What needs to be done: The lines below may contain the word "Malatya". Please count those that do and give the number alone.

(Data extract)

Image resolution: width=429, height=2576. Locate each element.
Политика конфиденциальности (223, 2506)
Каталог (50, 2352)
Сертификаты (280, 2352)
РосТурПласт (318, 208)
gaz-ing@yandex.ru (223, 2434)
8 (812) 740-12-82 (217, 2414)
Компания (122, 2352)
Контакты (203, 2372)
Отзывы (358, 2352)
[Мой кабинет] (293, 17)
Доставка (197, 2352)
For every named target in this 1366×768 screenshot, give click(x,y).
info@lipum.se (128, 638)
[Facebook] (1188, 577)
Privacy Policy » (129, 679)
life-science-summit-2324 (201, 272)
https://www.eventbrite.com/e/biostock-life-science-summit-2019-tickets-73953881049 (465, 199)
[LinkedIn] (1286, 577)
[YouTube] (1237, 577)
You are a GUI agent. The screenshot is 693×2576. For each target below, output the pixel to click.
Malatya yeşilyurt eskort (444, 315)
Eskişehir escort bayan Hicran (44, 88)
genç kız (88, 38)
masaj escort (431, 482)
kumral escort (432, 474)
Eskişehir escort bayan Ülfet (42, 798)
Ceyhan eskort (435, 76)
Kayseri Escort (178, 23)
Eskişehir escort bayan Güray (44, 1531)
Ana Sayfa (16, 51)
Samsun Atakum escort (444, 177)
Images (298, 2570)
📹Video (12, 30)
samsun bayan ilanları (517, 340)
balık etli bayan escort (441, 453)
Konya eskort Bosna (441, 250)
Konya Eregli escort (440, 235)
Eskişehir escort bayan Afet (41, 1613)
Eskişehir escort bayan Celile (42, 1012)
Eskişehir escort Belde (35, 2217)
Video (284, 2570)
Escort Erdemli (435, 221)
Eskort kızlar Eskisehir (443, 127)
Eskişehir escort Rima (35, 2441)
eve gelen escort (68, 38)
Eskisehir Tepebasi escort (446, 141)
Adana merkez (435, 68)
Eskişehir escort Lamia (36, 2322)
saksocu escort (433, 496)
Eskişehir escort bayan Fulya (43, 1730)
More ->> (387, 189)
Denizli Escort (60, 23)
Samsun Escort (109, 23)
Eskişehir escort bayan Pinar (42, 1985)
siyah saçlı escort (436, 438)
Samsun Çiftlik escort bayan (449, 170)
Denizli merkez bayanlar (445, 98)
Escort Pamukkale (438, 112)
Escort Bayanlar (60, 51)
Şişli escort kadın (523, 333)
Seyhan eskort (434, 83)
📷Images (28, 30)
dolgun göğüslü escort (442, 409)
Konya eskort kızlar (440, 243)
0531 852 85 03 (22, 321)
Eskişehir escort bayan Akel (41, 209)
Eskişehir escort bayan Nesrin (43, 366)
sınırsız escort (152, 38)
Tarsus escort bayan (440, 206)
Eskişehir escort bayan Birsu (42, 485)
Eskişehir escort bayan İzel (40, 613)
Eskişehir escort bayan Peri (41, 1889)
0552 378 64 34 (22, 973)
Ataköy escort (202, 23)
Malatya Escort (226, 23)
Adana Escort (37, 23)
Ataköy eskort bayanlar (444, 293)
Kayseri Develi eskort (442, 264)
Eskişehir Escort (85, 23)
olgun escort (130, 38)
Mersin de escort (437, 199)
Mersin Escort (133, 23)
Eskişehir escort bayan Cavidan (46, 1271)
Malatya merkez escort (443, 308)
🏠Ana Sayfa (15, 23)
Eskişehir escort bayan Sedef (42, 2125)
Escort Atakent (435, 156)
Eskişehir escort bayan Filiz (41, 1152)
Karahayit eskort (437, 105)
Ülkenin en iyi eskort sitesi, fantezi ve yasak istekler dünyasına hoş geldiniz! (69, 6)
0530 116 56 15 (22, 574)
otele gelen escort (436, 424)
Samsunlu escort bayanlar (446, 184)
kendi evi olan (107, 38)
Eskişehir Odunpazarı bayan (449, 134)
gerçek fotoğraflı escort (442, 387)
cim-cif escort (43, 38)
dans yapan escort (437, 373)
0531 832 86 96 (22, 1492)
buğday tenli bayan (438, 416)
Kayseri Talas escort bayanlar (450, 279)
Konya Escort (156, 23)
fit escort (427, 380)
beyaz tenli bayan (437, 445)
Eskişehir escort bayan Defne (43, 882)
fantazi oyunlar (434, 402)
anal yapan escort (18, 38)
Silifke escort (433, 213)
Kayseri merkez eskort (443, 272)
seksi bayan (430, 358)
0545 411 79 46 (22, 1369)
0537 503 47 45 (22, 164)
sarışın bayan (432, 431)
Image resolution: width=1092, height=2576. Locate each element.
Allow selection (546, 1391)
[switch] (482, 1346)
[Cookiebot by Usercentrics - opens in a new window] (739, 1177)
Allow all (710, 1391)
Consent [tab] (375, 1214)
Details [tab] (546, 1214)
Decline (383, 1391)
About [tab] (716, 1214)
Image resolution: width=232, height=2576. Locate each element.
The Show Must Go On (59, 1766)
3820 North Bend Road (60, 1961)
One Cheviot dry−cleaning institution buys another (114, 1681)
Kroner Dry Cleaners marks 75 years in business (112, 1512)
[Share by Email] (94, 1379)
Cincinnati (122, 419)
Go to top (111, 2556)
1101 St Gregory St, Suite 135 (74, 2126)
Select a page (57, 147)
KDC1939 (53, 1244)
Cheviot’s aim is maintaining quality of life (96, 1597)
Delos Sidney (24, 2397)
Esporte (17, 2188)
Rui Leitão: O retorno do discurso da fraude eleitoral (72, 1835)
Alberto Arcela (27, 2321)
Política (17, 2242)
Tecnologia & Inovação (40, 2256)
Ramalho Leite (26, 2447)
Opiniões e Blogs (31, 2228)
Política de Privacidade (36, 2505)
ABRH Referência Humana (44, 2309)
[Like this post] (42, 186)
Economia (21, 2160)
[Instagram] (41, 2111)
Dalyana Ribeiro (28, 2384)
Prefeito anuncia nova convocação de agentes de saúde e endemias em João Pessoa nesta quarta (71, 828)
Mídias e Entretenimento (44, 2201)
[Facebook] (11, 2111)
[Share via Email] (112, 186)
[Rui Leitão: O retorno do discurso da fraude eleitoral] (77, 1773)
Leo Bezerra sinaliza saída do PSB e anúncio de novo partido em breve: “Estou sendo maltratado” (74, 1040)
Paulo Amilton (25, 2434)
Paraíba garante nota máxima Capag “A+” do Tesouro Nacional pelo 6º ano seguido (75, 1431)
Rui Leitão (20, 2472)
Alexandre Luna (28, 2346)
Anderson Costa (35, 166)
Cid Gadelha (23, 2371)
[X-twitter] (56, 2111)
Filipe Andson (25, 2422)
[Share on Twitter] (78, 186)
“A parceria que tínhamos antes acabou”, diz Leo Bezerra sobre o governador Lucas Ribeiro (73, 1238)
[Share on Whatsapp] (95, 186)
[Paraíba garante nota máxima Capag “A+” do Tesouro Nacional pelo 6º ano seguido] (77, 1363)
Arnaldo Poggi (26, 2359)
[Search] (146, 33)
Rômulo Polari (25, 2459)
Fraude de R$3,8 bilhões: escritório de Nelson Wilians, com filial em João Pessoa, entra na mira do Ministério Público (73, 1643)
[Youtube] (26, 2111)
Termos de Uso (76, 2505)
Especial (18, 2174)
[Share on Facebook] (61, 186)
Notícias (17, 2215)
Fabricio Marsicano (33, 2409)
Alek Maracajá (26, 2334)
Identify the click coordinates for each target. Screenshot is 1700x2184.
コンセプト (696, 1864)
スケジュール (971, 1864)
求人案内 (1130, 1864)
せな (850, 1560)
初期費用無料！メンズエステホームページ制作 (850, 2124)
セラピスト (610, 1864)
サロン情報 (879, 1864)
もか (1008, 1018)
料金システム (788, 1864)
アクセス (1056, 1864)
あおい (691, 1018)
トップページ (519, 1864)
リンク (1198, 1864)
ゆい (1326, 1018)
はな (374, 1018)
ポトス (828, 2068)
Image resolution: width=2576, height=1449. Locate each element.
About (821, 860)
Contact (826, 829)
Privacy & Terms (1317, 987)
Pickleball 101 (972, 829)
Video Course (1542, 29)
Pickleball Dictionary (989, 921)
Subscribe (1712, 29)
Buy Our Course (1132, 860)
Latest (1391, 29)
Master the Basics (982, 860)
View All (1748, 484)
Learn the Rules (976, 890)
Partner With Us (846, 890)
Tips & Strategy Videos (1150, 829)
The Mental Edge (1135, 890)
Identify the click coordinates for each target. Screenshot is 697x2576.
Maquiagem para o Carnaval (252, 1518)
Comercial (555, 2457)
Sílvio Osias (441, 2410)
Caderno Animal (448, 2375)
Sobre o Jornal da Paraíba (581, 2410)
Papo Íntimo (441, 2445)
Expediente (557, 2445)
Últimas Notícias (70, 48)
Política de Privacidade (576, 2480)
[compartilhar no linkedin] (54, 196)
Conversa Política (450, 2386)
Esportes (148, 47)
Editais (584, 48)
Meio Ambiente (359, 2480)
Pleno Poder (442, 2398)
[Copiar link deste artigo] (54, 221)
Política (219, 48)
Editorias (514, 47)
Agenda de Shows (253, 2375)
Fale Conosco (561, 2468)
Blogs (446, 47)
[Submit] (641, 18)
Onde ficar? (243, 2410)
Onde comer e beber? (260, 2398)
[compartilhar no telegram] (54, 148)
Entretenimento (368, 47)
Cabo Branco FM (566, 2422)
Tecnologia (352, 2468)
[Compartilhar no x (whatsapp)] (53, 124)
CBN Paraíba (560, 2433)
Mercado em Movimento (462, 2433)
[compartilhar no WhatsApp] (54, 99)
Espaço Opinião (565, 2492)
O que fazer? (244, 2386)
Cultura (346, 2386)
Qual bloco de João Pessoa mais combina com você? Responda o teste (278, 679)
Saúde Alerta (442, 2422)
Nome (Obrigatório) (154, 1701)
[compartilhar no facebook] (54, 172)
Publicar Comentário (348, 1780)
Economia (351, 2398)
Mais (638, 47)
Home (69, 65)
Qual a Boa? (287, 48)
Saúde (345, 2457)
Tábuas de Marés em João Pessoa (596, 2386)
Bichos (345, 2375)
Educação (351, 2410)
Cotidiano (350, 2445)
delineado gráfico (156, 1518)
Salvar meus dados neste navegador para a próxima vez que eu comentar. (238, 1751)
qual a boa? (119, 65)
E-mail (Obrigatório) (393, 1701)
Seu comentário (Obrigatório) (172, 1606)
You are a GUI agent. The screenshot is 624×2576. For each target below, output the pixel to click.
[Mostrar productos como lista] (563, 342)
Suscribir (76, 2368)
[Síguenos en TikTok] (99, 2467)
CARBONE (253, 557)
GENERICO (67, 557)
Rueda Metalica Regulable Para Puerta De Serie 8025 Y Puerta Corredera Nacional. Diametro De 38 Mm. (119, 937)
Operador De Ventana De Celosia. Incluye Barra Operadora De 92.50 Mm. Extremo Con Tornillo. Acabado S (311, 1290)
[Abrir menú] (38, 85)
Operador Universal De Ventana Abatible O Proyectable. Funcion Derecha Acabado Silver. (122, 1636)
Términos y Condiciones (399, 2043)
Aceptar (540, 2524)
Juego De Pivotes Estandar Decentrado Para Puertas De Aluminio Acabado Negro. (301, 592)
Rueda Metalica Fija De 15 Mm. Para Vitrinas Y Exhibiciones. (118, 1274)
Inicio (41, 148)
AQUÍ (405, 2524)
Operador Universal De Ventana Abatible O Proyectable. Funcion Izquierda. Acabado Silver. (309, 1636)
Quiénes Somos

(End Data extract)

Answer space: 3